(Collected data entries)
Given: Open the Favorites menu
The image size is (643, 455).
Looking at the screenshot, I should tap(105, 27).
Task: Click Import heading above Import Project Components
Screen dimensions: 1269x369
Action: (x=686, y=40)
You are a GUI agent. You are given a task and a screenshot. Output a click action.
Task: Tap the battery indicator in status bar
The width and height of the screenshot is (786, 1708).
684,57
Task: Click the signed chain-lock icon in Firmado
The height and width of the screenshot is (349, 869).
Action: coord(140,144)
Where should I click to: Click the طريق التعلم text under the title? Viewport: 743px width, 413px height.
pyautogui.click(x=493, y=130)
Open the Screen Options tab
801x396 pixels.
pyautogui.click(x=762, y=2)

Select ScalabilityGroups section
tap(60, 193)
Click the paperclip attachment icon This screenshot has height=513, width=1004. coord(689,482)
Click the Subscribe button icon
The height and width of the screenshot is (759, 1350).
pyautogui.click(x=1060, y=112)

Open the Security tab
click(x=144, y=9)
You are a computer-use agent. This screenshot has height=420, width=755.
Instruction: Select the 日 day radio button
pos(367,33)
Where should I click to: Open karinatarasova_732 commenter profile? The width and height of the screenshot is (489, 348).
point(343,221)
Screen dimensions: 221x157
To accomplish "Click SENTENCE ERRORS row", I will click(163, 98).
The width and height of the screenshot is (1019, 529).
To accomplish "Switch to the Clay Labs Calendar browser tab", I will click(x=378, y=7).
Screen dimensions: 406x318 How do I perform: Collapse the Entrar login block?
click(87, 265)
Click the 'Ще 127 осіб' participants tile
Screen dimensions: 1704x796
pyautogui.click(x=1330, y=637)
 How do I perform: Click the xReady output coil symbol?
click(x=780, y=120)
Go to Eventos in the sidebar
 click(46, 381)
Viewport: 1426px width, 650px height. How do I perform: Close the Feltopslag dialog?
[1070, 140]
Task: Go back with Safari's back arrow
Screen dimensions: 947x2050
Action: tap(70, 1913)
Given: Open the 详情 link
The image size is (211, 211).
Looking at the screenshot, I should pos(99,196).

■ TASK TO COMPLETE ■
Find and copy each line above holding "will".

■ EXERCISE RESPONSE ■
To accomplish "Click SENTENCE ERRORS row", I will click(163, 98).
To accomplish "Switch to the Clay Labs Calendar browser tab", I will click(x=378, y=7).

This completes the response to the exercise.